- _Exercise requirements_
Copy the records word for word, starting at the line that contains "Describe the element at coordinates (133, 597)" and continuing through the end of the records. Omit the pictures.

------------------------------------------------------------------------

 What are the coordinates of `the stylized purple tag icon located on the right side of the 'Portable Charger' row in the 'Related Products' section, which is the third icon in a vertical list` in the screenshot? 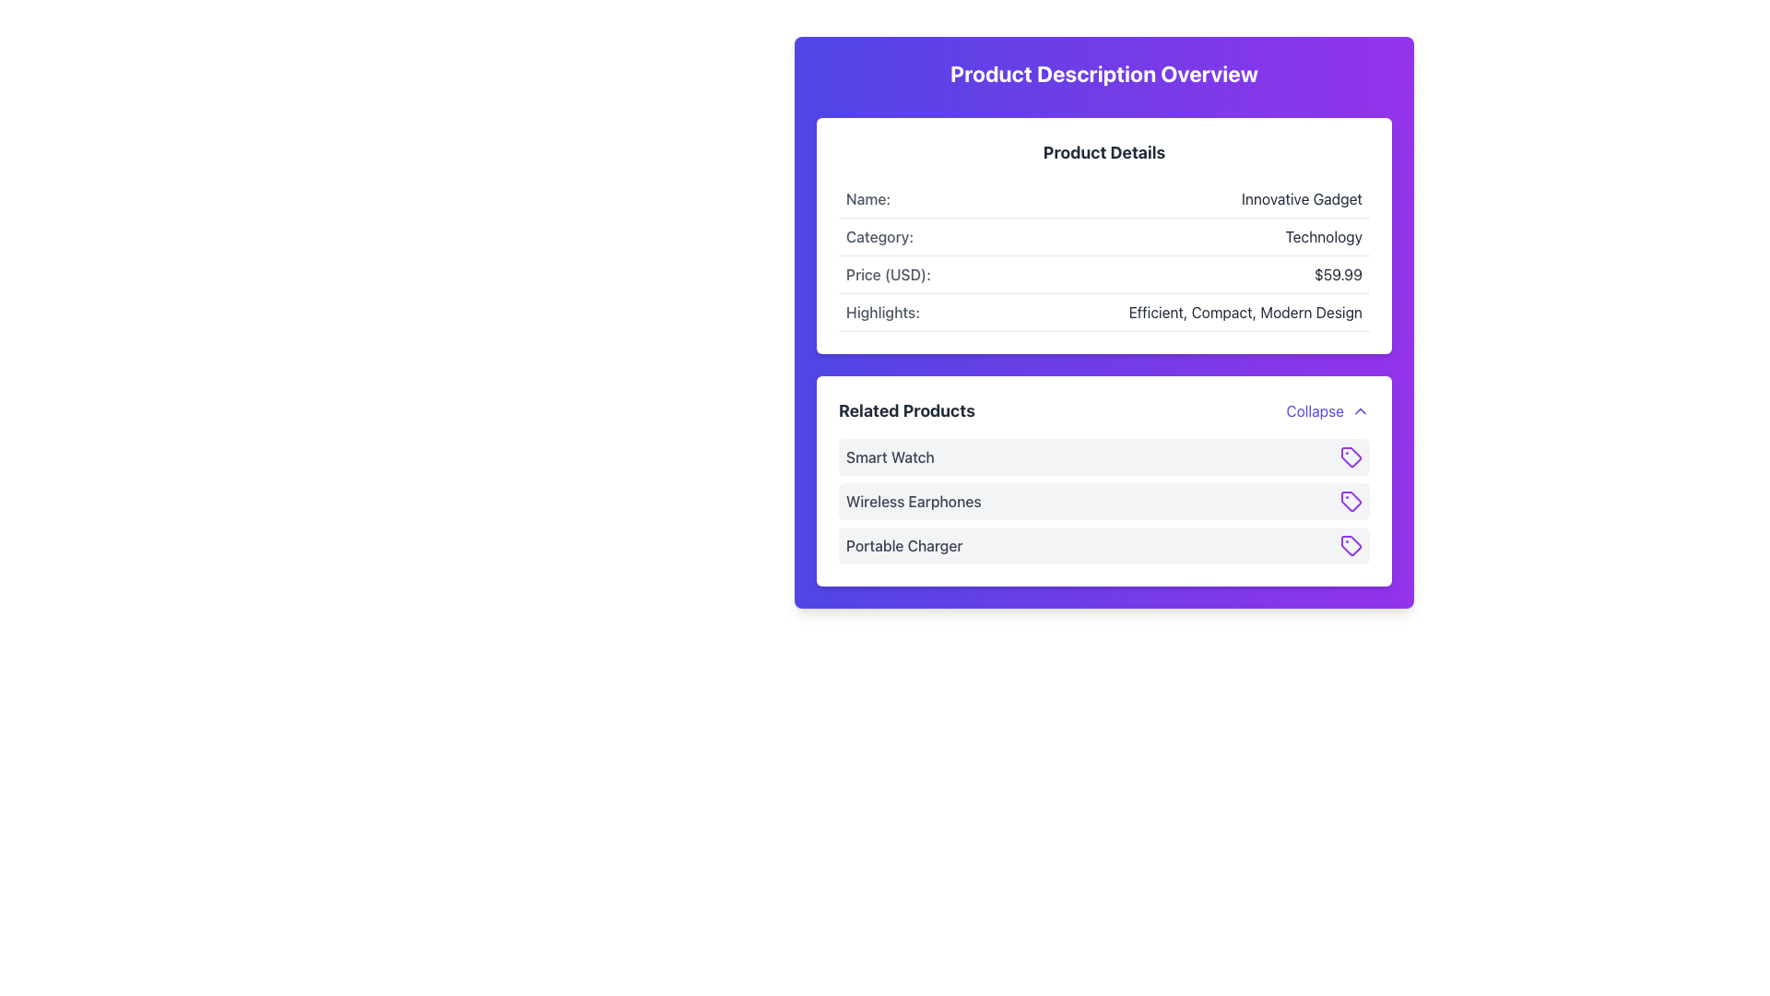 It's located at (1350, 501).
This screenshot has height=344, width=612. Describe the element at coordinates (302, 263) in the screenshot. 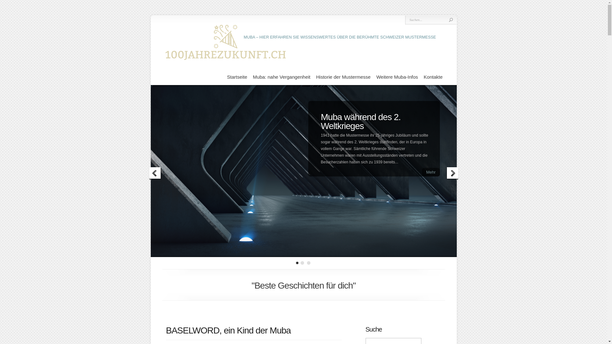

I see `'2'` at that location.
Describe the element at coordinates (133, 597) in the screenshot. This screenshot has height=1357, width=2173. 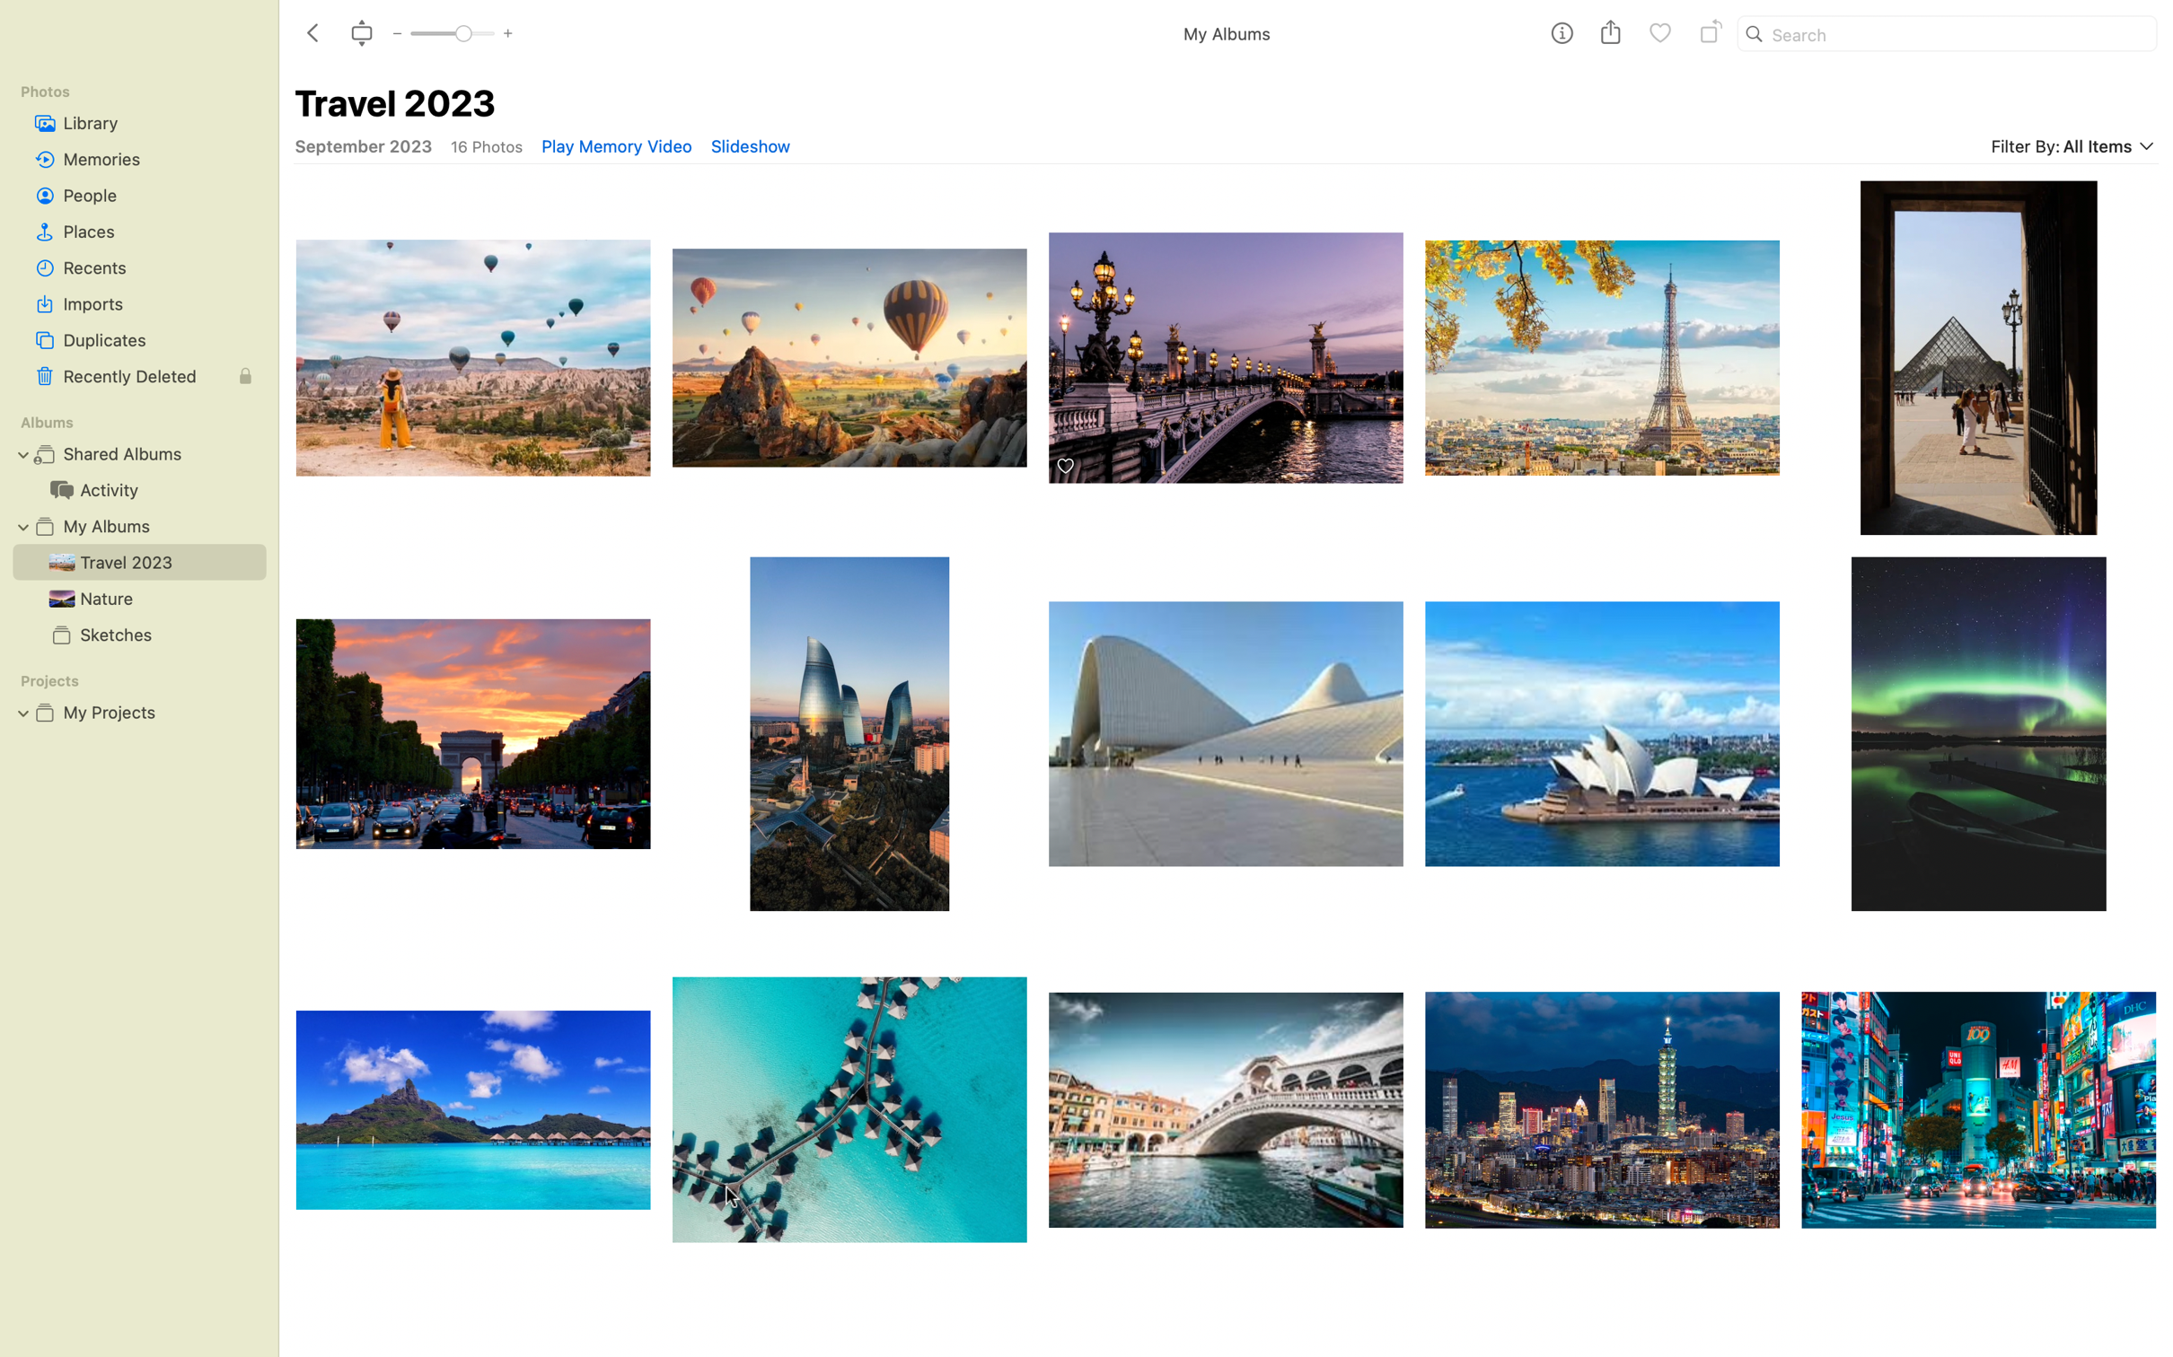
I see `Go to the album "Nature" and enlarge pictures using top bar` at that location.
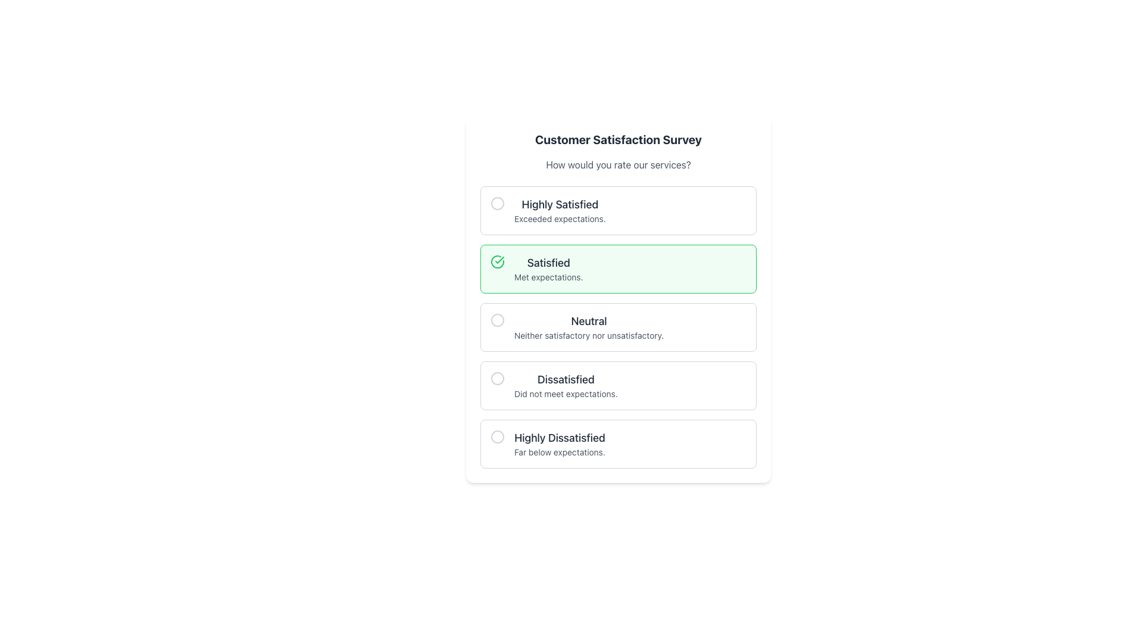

------------------------------------------------------------------------

- _Problem solution_
Describe the element at coordinates (133, 597) in the screenshot. This screenshot has height=1357, width=2173. 
I see `Go to the album "Nature" and enlarge pictures using top bar` at that location.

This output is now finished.